• RECORDS FOR THE TASK:

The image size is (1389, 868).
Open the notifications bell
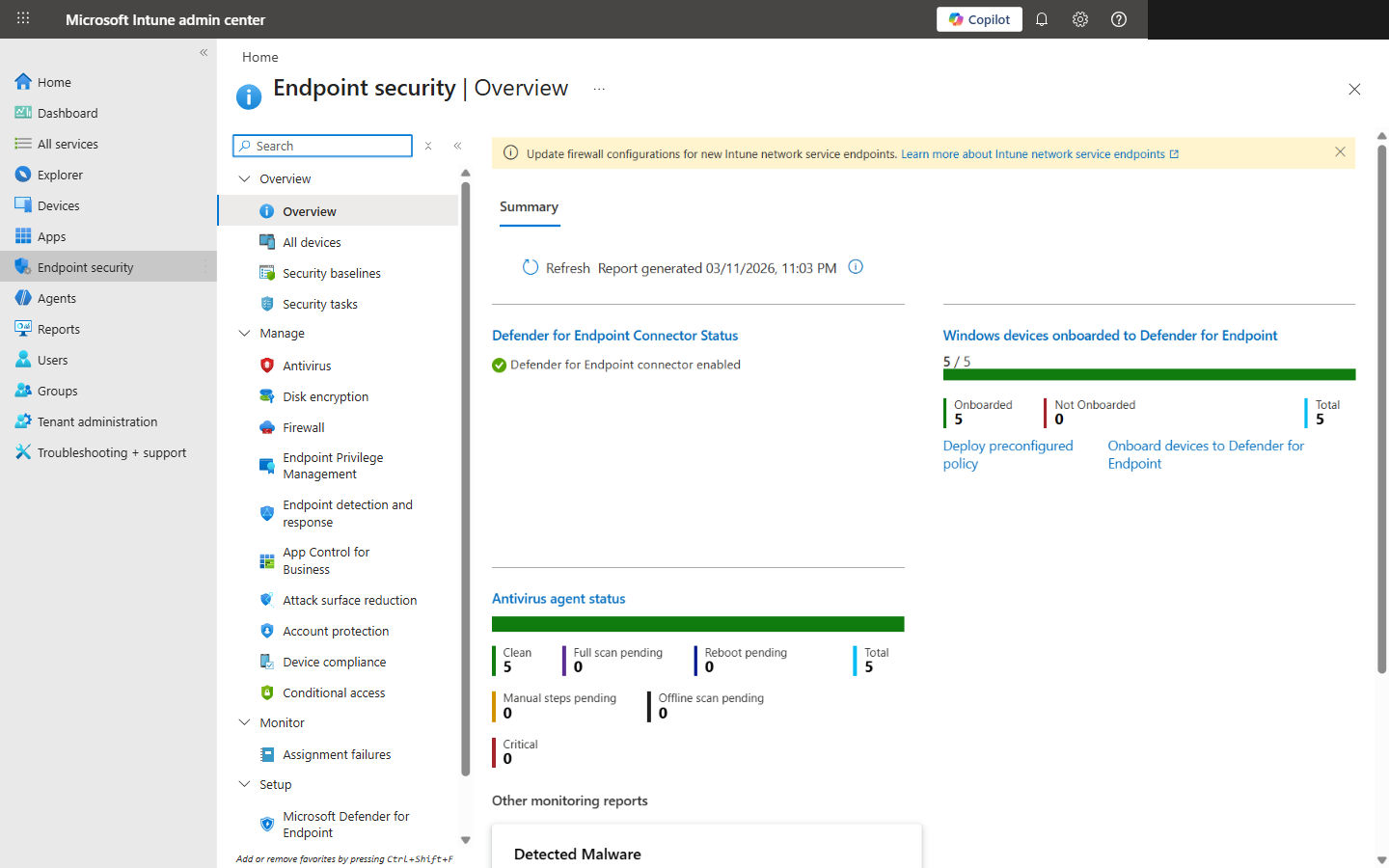click(x=1042, y=18)
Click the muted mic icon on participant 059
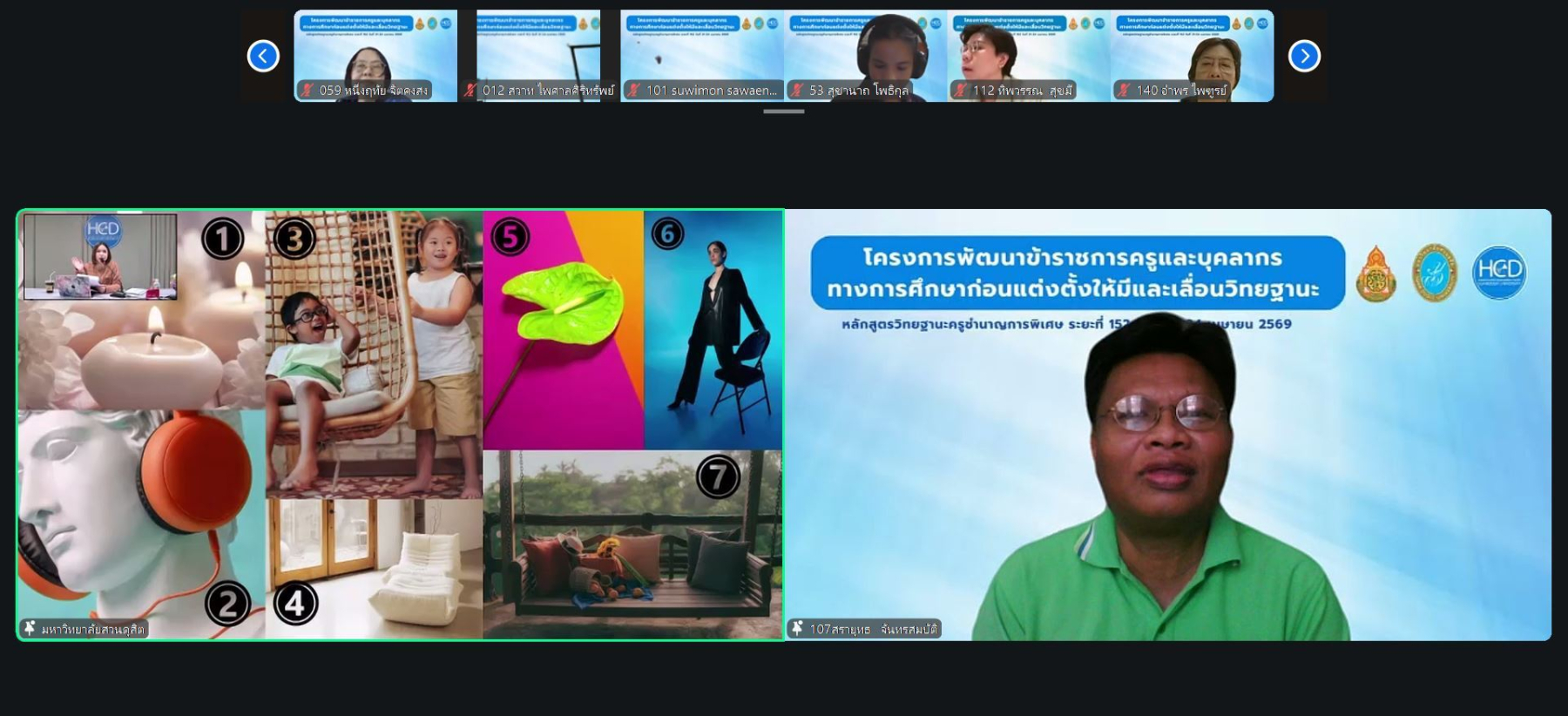The image size is (1568, 716). click(x=307, y=91)
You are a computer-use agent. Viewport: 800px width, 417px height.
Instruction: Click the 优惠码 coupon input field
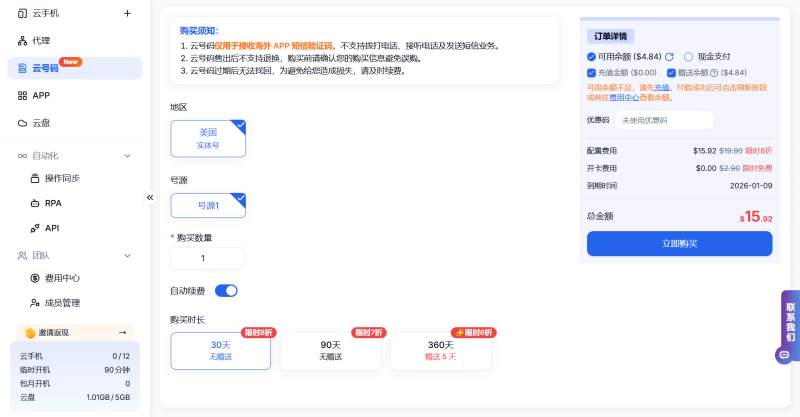click(664, 120)
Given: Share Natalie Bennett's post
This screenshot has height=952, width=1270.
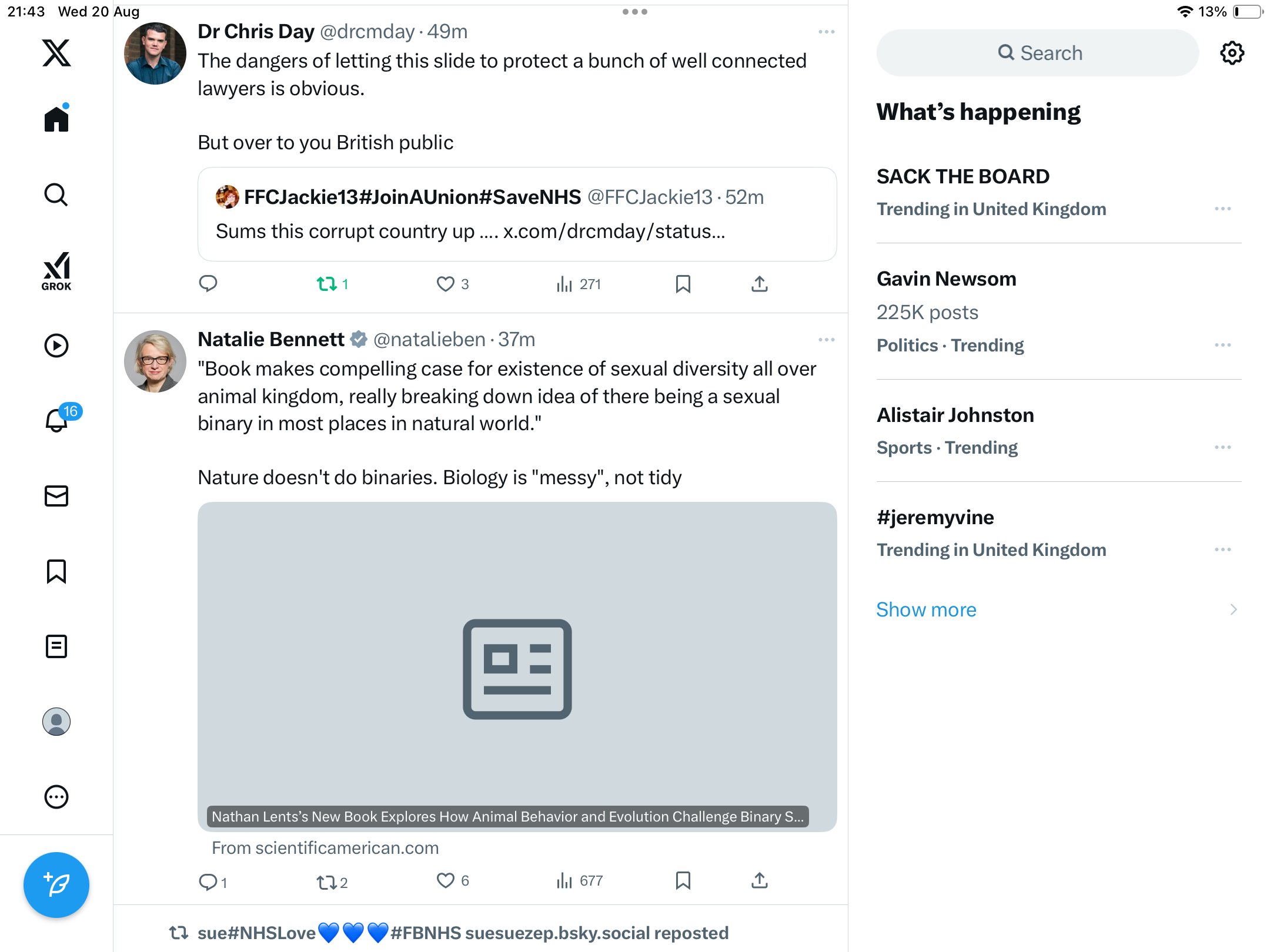Looking at the screenshot, I should point(760,880).
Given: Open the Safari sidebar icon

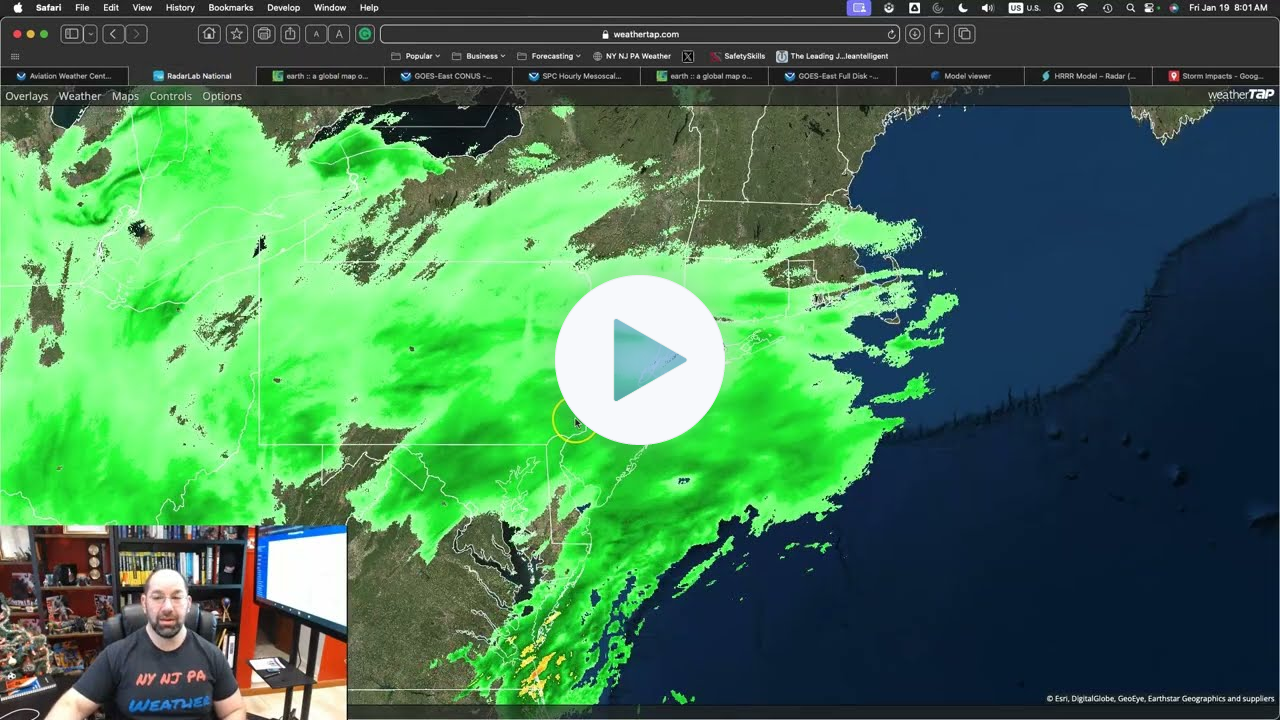Looking at the screenshot, I should [x=70, y=33].
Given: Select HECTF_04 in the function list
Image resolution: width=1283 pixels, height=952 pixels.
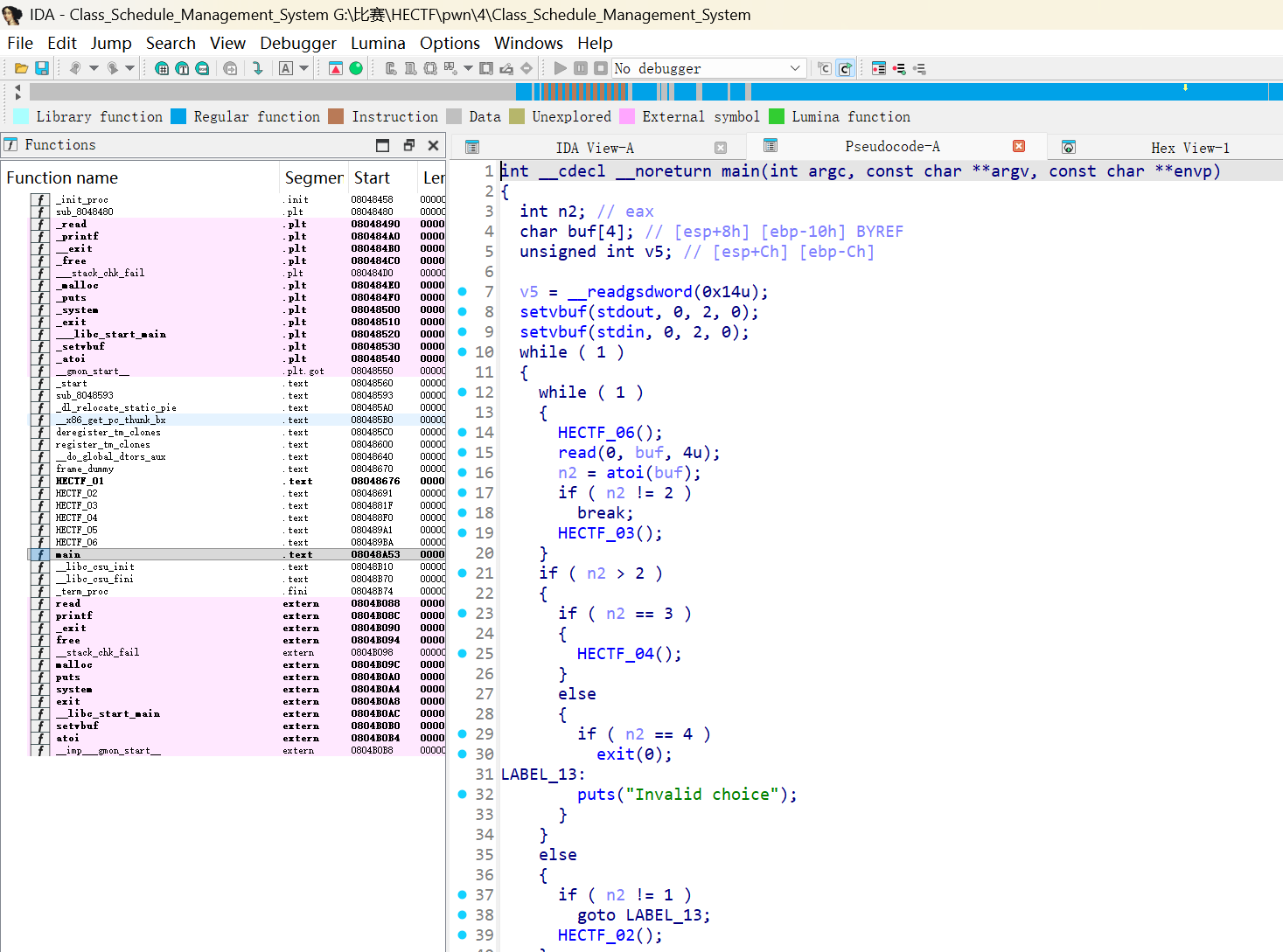Looking at the screenshot, I should pyautogui.click(x=73, y=518).
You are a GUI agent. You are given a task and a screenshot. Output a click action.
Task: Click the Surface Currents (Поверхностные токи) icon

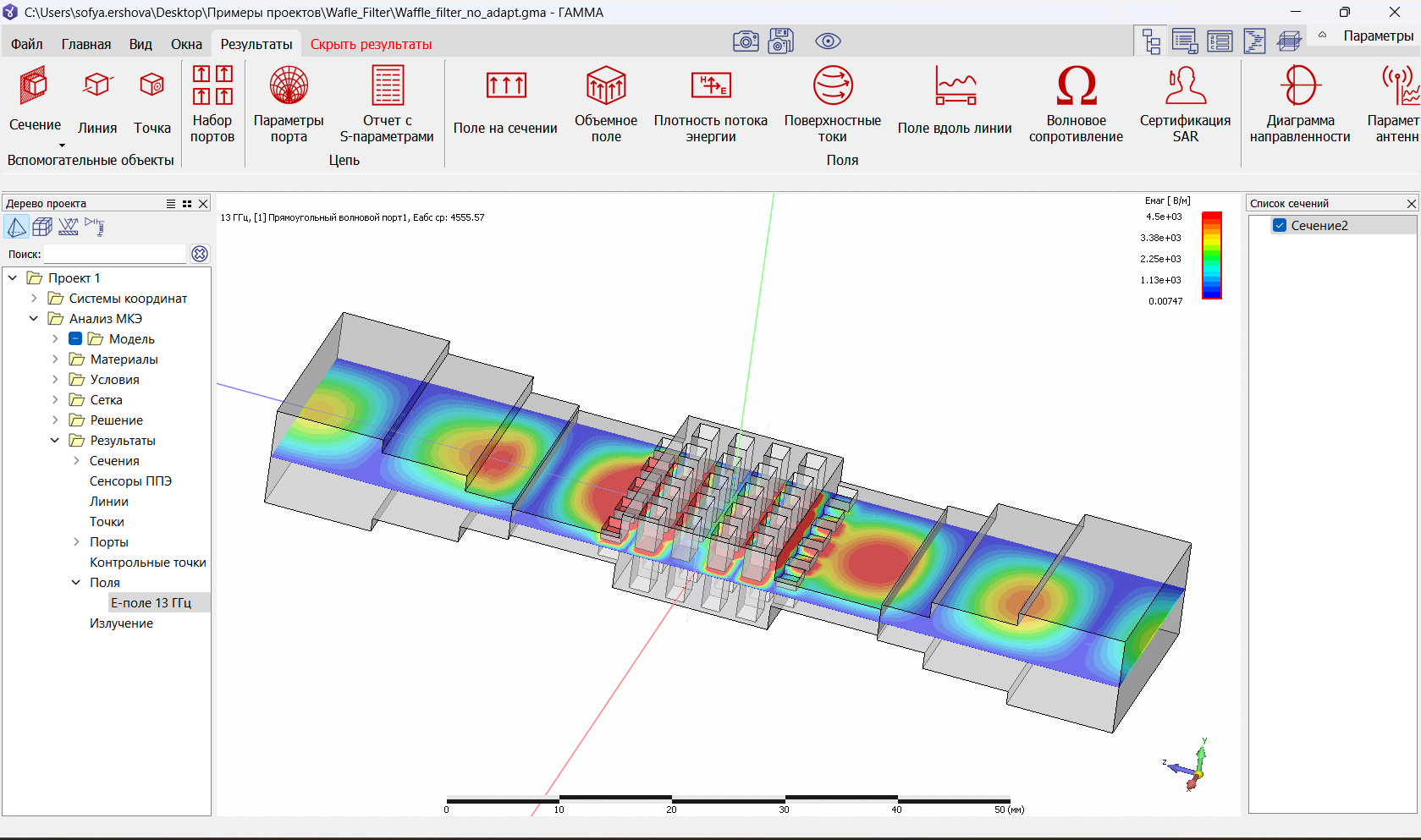click(833, 86)
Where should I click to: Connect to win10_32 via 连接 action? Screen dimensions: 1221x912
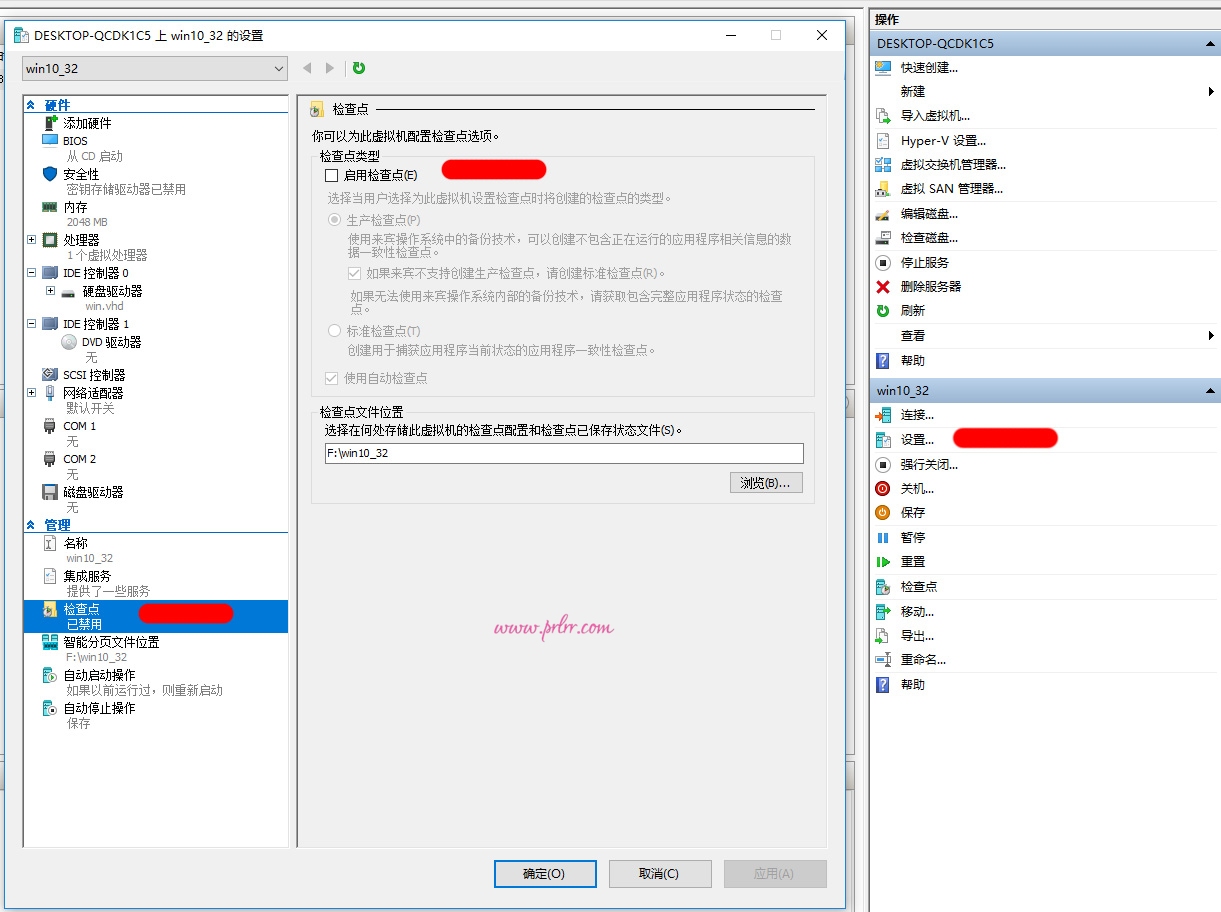tap(920, 414)
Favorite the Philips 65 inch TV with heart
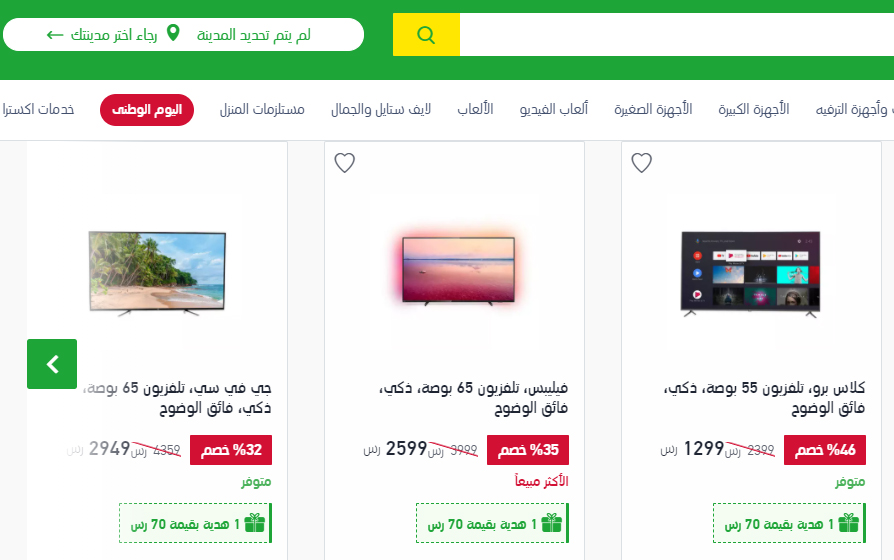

• WHAT THE EXERCISE ASKS:
Lines from the one with "This screenshot has height=952, width=1270." through the final line of the records are the whole answer; print them exactly, minus any pictures.

• EXERCISE SOLUTION:
This screenshot has height=952, width=1270.
Looking at the screenshot, I should point(760,880).
Given: Open the Safari sidebar icon

Looking at the screenshot, I should [x=70, y=33].
Given: Select HECTF_04 in the function list
Image resolution: width=1283 pixels, height=952 pixels.
Looking at the screenshot, I should pyautogui.click(x=73, y=518).
You are a GUI agent. You are given a task and a screenshot. Output a click action.
Task: Click the Surface Currents (Поверхностные токи) icon

click(833, 86)
Where should I click to: Connect to win10_32 via 连接 action? Screen dimensions: 1221x912
tap(920, 414)
Favorite the Philips 65 inch TV with heart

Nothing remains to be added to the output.